**Do this:**
Give back, word for word, the lines of the records from the one containing "Where should I" through the end of the records, leaving out the pictures.

(Records about finding elements on screens)
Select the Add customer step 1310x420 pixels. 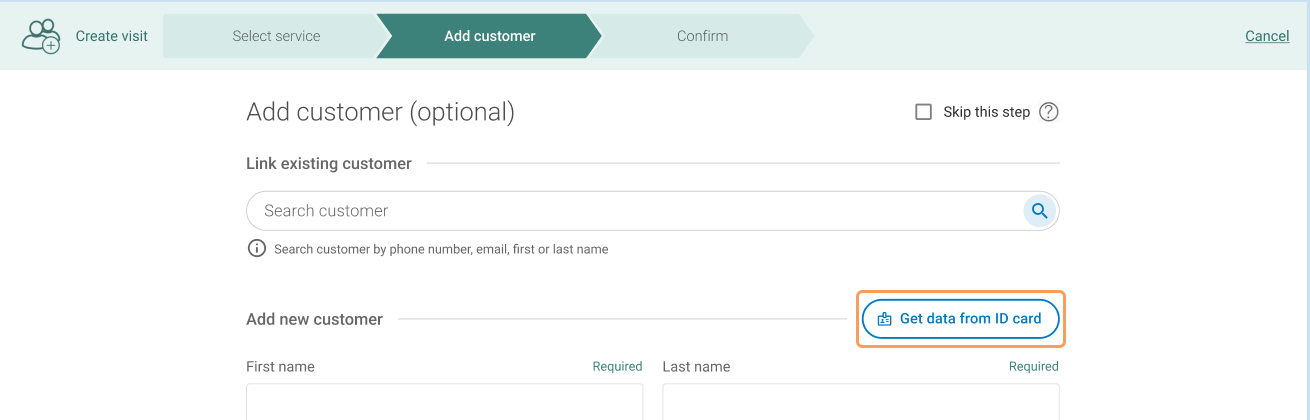click(489, 36)
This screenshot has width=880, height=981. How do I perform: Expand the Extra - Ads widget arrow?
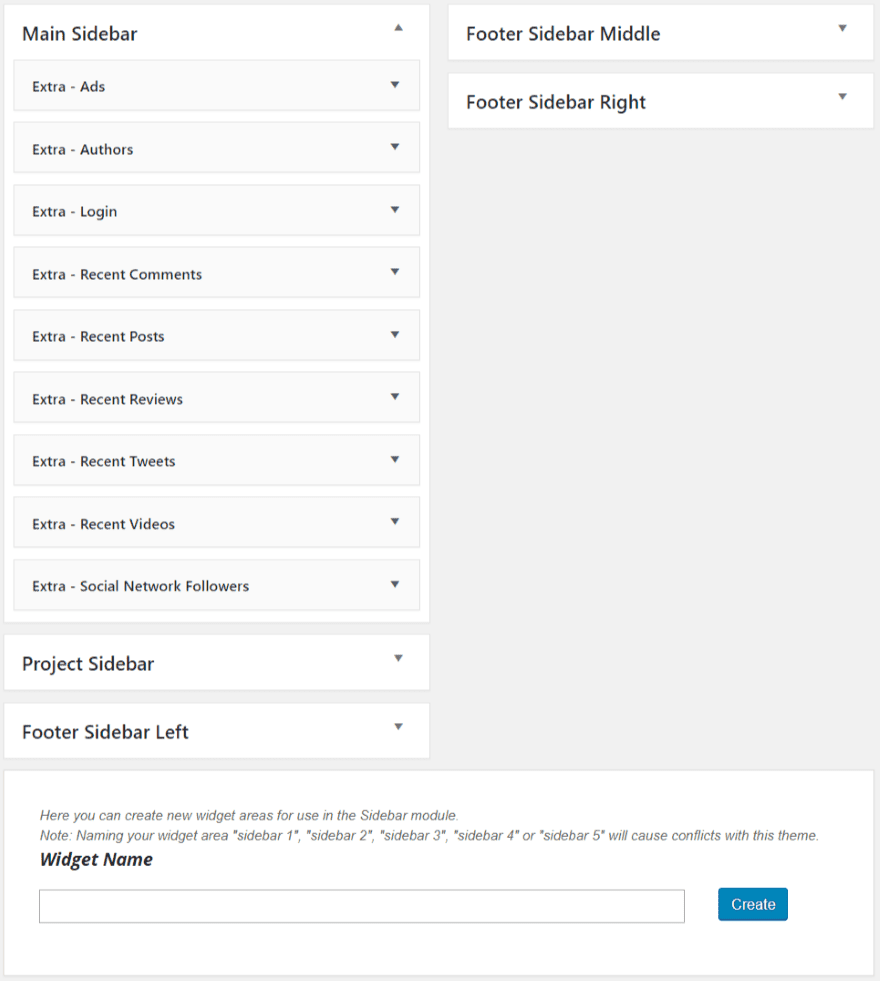[395, 85]
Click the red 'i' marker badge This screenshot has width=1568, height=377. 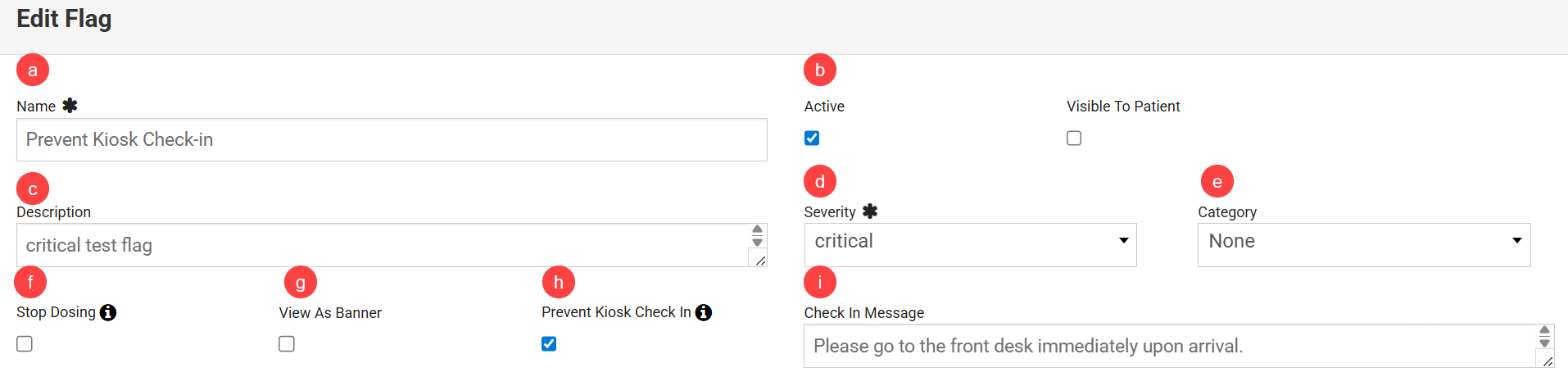tap(820, 283)
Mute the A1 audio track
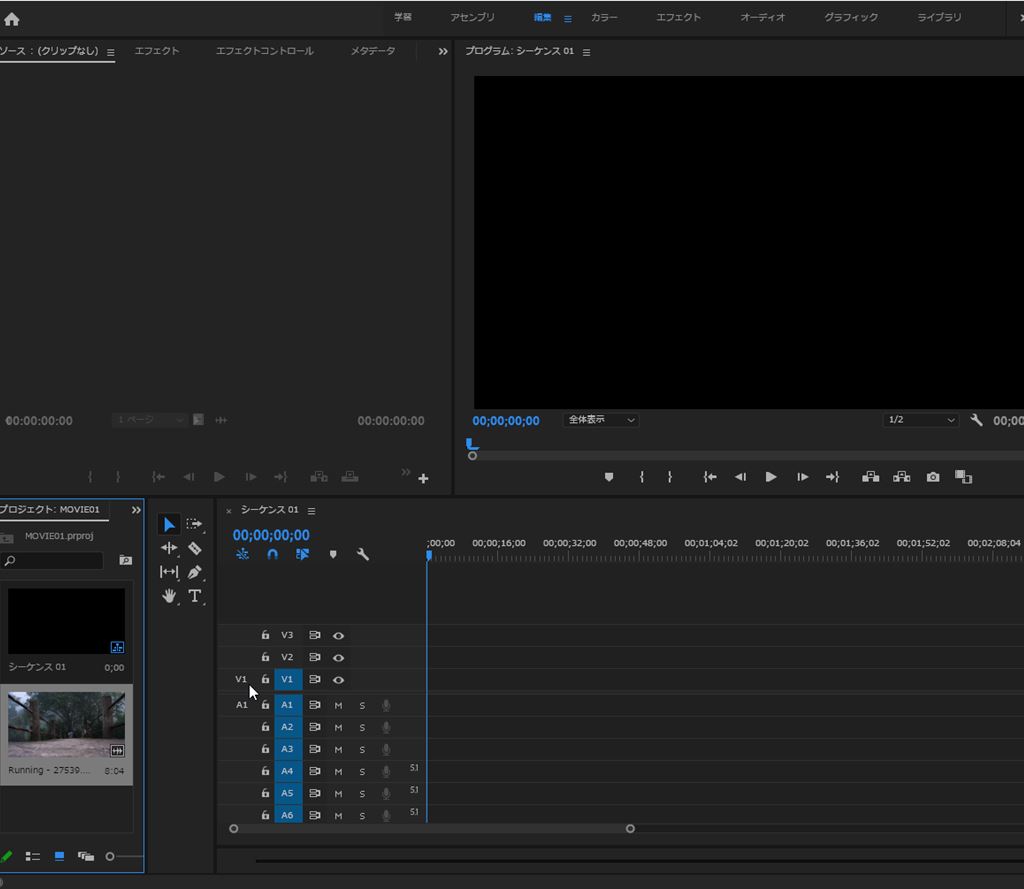The height and width of the screenshot is (889, 1024). 338,705
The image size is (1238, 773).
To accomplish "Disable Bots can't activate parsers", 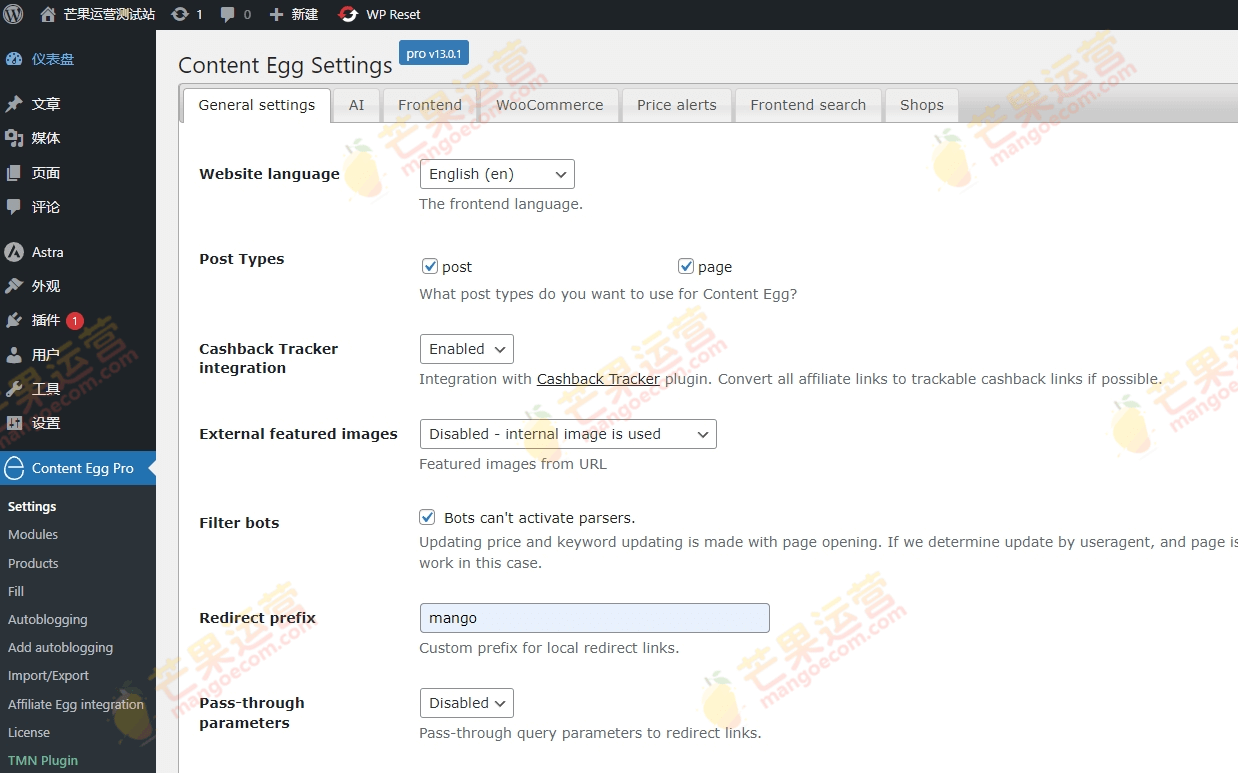I will point(427,517).
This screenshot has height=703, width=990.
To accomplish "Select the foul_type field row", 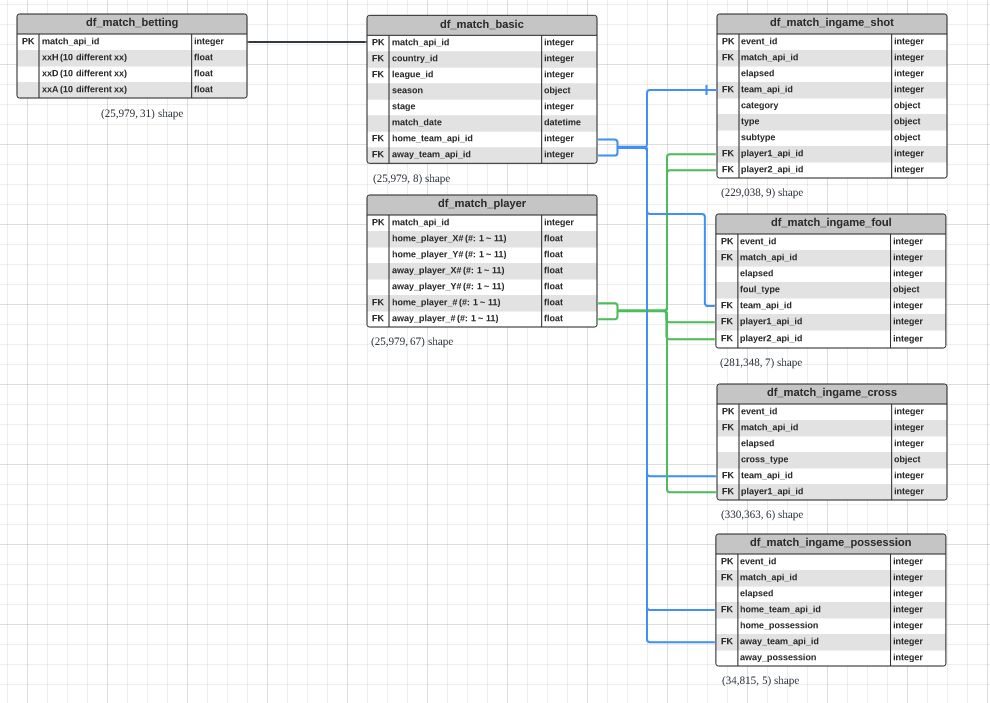I will coord(814,289).
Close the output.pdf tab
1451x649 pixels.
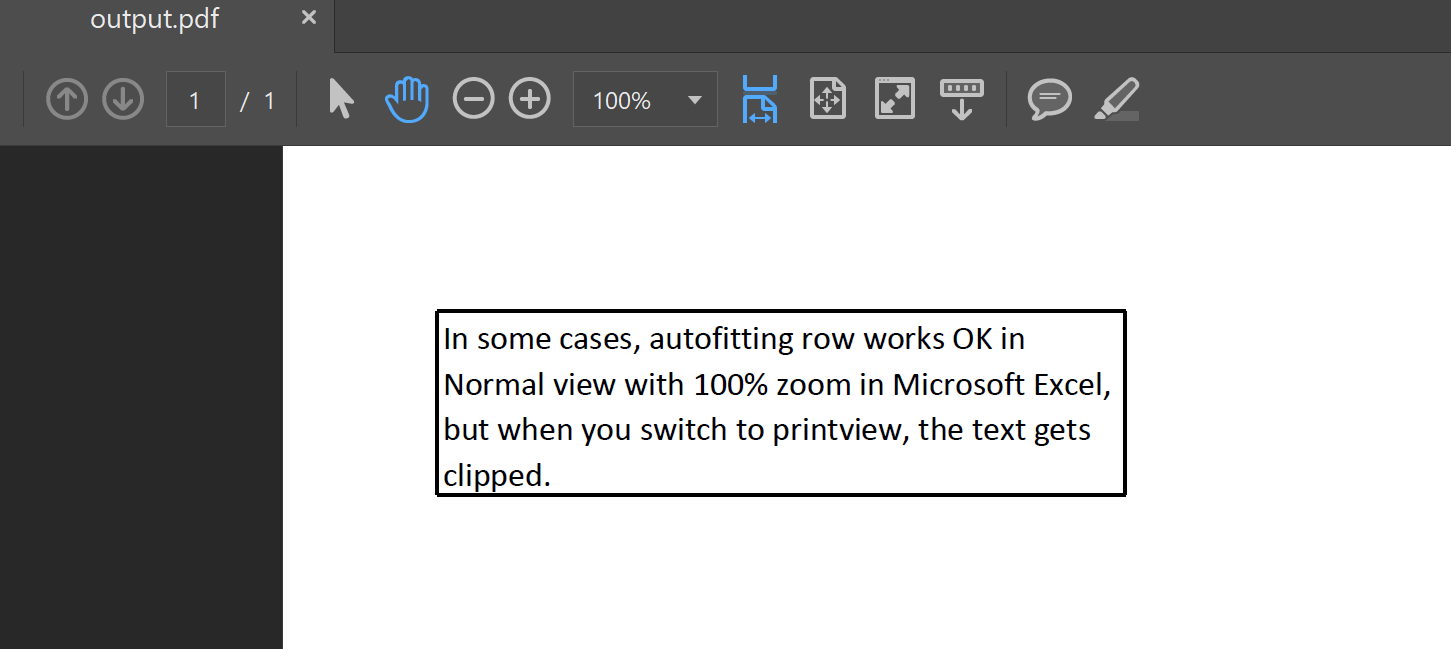308,16
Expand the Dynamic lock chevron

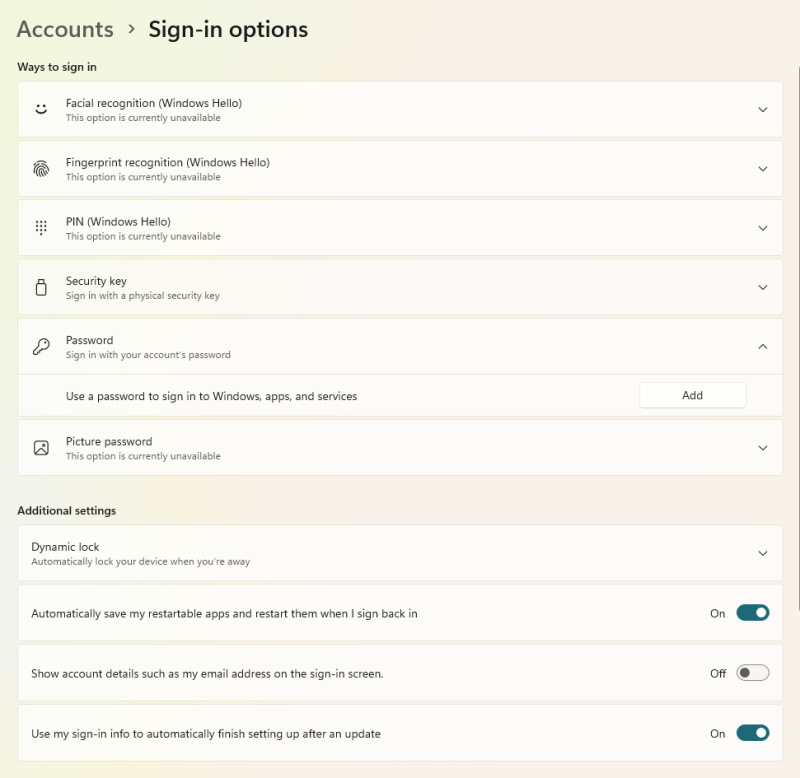click(x=762, y=553)
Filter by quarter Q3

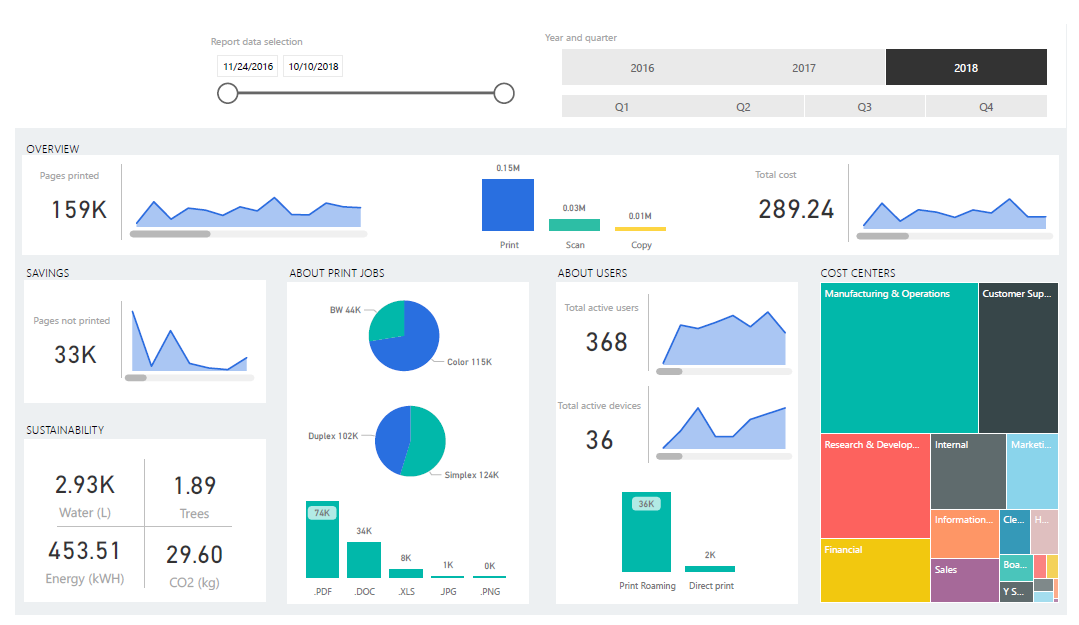pos(864,107)
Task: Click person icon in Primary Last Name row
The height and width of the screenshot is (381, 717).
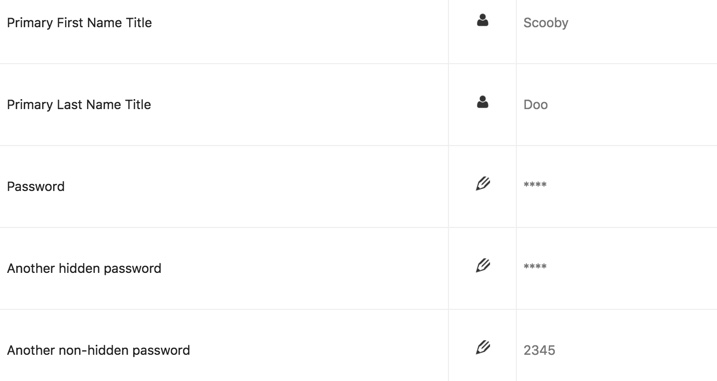Action: 482,102
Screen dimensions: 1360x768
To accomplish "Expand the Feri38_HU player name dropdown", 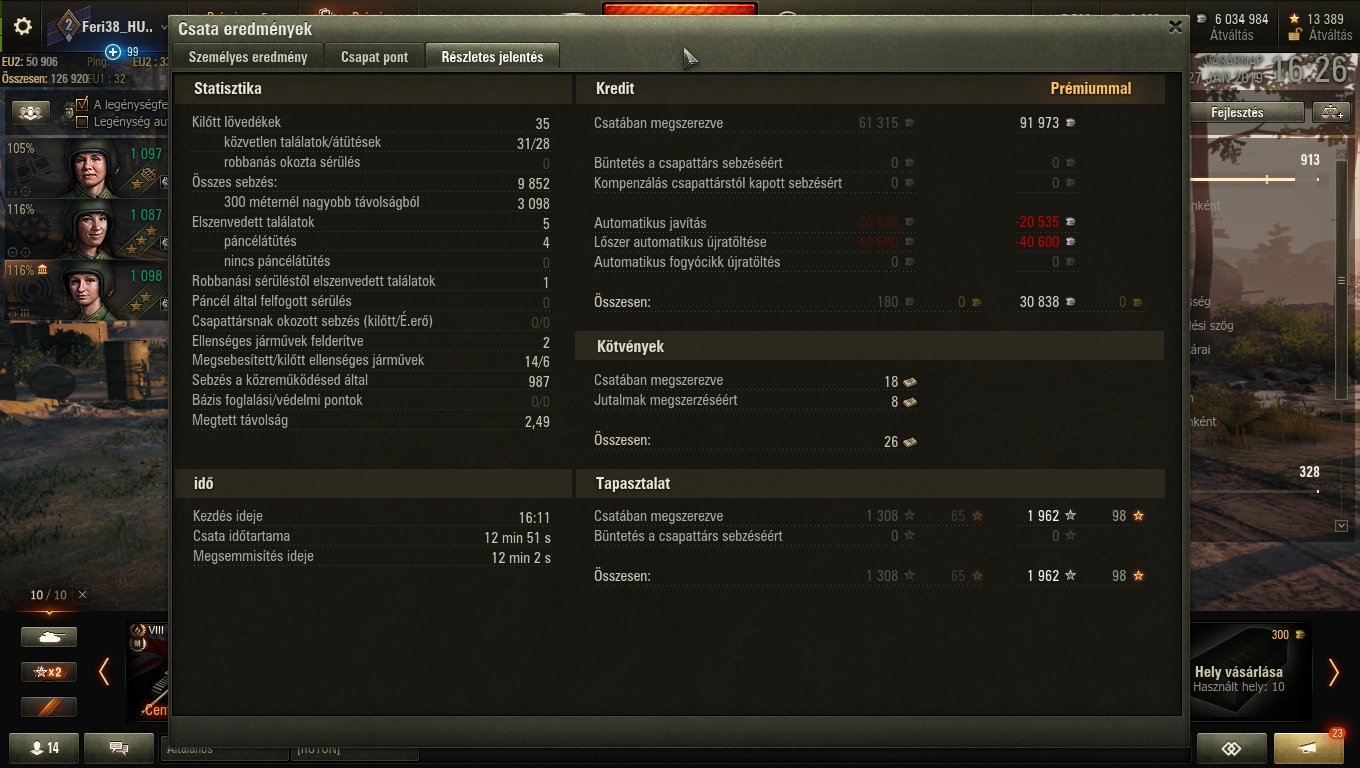I will coord(164,27).
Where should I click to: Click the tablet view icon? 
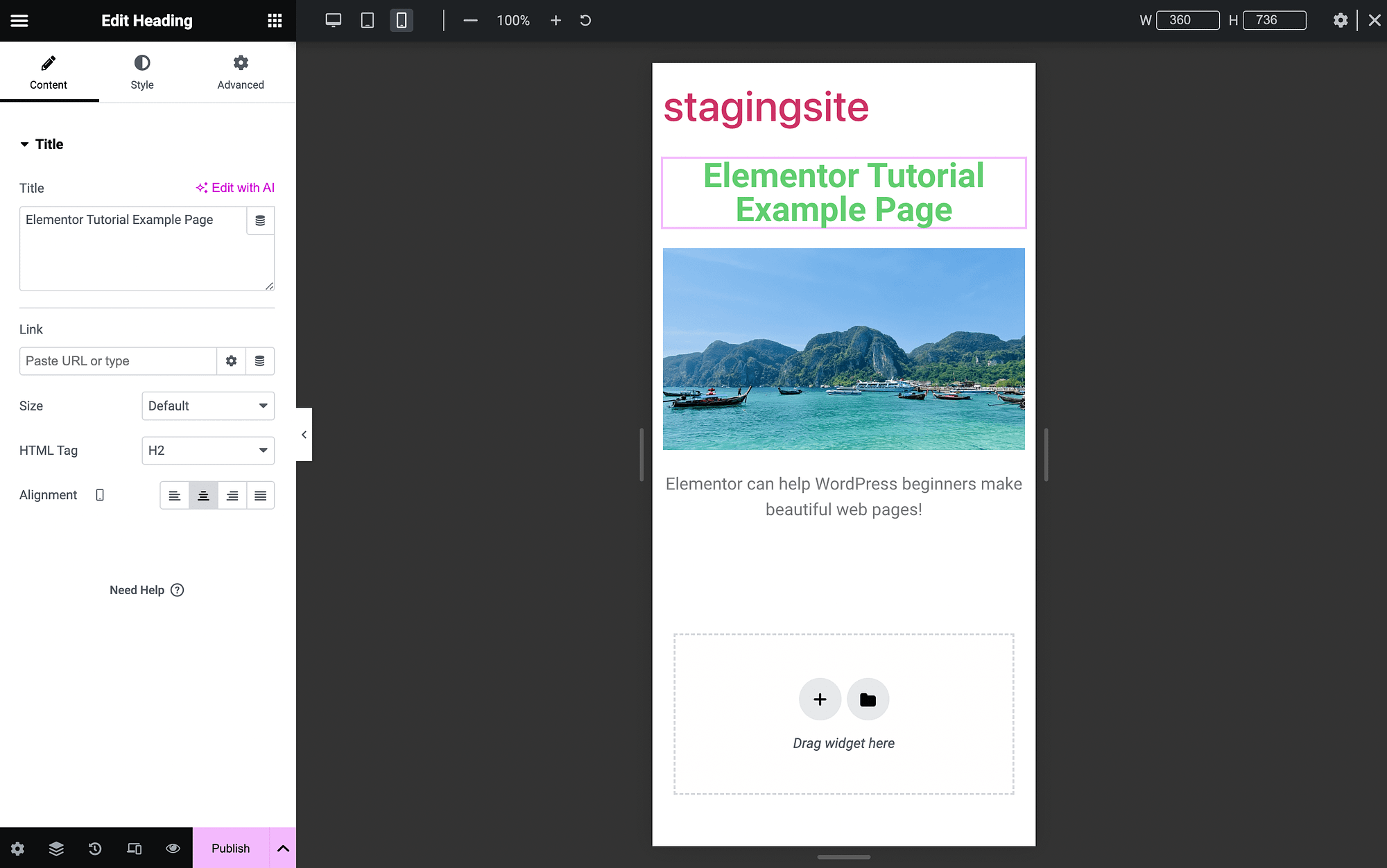click(367, 19)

**Answer to this exercise:**
Where should I click to: Click the tablet view icon? 
click(367, 19)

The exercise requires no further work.